> [What is asked]
Please copy the following material word for word, from the first line to the last.

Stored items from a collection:

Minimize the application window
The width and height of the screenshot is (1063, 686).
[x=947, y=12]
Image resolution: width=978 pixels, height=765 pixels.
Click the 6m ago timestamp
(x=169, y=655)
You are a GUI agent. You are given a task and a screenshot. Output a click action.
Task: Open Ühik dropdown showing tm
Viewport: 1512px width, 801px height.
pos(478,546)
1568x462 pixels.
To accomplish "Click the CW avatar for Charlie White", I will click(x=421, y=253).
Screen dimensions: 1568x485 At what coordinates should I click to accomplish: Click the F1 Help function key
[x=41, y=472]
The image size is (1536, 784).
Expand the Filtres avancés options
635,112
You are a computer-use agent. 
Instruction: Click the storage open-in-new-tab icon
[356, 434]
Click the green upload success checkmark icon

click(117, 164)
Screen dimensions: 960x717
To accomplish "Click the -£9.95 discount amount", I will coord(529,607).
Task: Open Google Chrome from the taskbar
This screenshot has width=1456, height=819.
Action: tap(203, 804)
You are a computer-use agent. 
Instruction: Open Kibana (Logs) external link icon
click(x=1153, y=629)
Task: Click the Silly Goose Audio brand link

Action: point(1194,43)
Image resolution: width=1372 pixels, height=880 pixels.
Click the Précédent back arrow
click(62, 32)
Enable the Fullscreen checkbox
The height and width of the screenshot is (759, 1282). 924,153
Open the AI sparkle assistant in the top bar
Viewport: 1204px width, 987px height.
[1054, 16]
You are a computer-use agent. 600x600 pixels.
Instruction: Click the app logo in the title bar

> [Reply]
Minimize the application window
The width and height of the screenshot is (1063, 686).
[x=947, y=12]
Image resolution: width=978 pixels, height=765 pixels.
Click the 6m ago timestamp
(x=169, y=655)
You are a GUI agent. You are given a task and a screenshot. Output a click action.
Task: Open Ühik dropdown showing tm
Viewport: 1512px width, 801px height.
pos(478,546)
1568x462 pixels.
To accomplish "Click the CW avatar for Charlie White", I will click(x=421, y=253).
Screen dimensions: 1568x485 At what coordinates should I click to accomplish: Click the F1 Help function key
[x=41, y=472]
The image size is (1536, 784).
Expand the Filtres avancés options
635,112
You are a computer-use agent. 
Instruction: Click the storage open-in-new-tab icon
[356, 434]
Click the green upload success checkmark icon

click(117, 164)
Screen dimensions: 960x717
To accomplish "Click the -£9.95 discount amount", I will coord(529,607).
Task: Open Google Chrome from the taskbar
This screenshot has width=1456, height=819.
Action: tap(203, 804)
You are a computer-use agent. 
Instruction: Open Kibana (Logs) external link icon
click(x=1153, y=629)
Task: Click the Silly Goose Audio brand link

Action: point(1194,43)
Image resolution: width=1372 pixels, height=880 pixels.
Click the Précédent back arrow
click(62, 32)
Enable the Fullscreen checkbox
The height and width of the screenshot is (759, 1282). 924,153
Open the AI sparkle assistant in the top bar
Viewport: 1204px width, 987px height.
[1054, 16]
You are a computer-use agent. 600x600 pixels.
Instruction: Click the app logo in the title bar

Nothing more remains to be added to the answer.